→ EXERCISE 1
Quote the entries word for word, everything from the line containing "Open the move-up" down to the last line of the entries, including both of those lines.

What does a wizard have to do with cattle prices?
Nothing really, but it would seem that there are some zany factors at play in cattle production where somehow cattle prices are climbing even as feed costs are dropping. Is it magic?
Not quite, says Anne Wasko of the Gateway Livestock Exchange, but prices are sizzling right now and many factors are pointing to continued good news for the next few months.
In this episode of the Beef Market Update, Wasko sums up the cash trade south and north of the border and updates the cutout price moves, before diving into some really neat stats that prove that even at quite high retail prices, Canadians love their beef.
Listen to the full Beef Market Update now or later, or check out the summary below!
- U.S. cash prices were all over the map, but all higher, at $3 to $8 higher live than last week and $10 to $12 higher dressed
- Some sales in Kansas topped out at 191, Texas, bids at 184. And they have been the area that’s kind of been the discount to everybody else. But they are moving up at the same pace.
- Nebraska has really been leading the pace at 189 to 193 live
- What does the wholesale price do? Catch up!
- We saw a big jump in the choice cut out, which is kind of our monitor for wholesale prices. In North America, it was up $22 this week, close to 328
- Certainly cash is pulling the cut-out with it
- Bringing it north of the border, prices are $3 to $8 higher. Dressed, that’s at 408 to 410. I’ve never had to write those numbers before in my history
- What’s driving this? Beef production is down. Production is down 6% in Canada; they’re down 5% in the U.S. supplies are tight
- Lower production comes from two things: Cattle slaughter both here and in the U.S. and carcass weights here in the U.S
- May weights really dropped from year ago levels and fell below the five-year average.

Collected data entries
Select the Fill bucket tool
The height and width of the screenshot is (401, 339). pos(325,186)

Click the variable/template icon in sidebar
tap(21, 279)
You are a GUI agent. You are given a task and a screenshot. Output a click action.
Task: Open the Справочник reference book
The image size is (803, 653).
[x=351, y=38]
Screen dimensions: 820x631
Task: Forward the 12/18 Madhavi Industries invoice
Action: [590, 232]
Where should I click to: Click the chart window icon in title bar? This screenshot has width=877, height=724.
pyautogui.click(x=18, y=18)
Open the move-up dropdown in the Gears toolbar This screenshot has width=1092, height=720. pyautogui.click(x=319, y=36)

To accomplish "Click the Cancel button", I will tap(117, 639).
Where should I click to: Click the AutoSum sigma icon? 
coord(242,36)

→ EXERCISE 2
Print the full beef market update above word for word.

→ WRITTEN REPLY 1
Open the move-up dropdown in the Gears toolbar This screenshot has width=1092, height=720. pyautogui.click(x=319, y=36)

To accomplish "Click the Cancel button", I will tap(117, 639).
Where should I click to: Click the AutoSum sigma icon? 
coord(242,36)

→ WRITTEN REPLY 2
What does a wizard have to do with cattle prices?
Nothing really, but it would seem that there are some zany factors at play in cattle production where somehow cattle prices are climbing even as feed costs are dropping. Is it magic?
Not quite, says Anne Wasko of the Gateway Livestock Exchange, but prices are sizzling right now and many factors are pointing to continued good news for the next few months.
In this episode of the Beef Market Update, Wasko sums up the cash trade south and north of the border and updates the cutout price moves, before diving into some really neat stats that prove that even at quite high retail prices, Canadians love their beef.
Listen to the full Beef Market Update now or later, or check out the summary below!
- U.S. cash prices were all over the map, but all higher, at $3 to $8 higher live than last week and $10 to $12 higher dressed
- Some sales in Kansas topped out at 191, Texas, bids at 184. And they have been the area that’s kind of been the discount to everybody else. But they are moving up at the same pace.
- Nebraska has really been leading the pace at 189 to 193 live
- What does the wholesale price do? Catch up!
- We saw a big jump in the choice cut out, which is kind of our monitor for wholesale prices. In North America, it was up $22 this week, close to 328
- Certainly cash is pulling the cut-out with it
- Bringing it north of the border, prices are $3 to $8 higher. Dressed, that’s at 408 to 410. I’ve never had to write those numbers before in my history
- What’s driving this? Beef production is down. Production is down 6% in Canada; they’re down 5% in the U.S. supplies are tight
- Lower production comes from two things: Cattle slaughter both here and in the U.S. and carcass weights here in the U.S
- May weights really dropped from year ago levels and fell below the five-year average.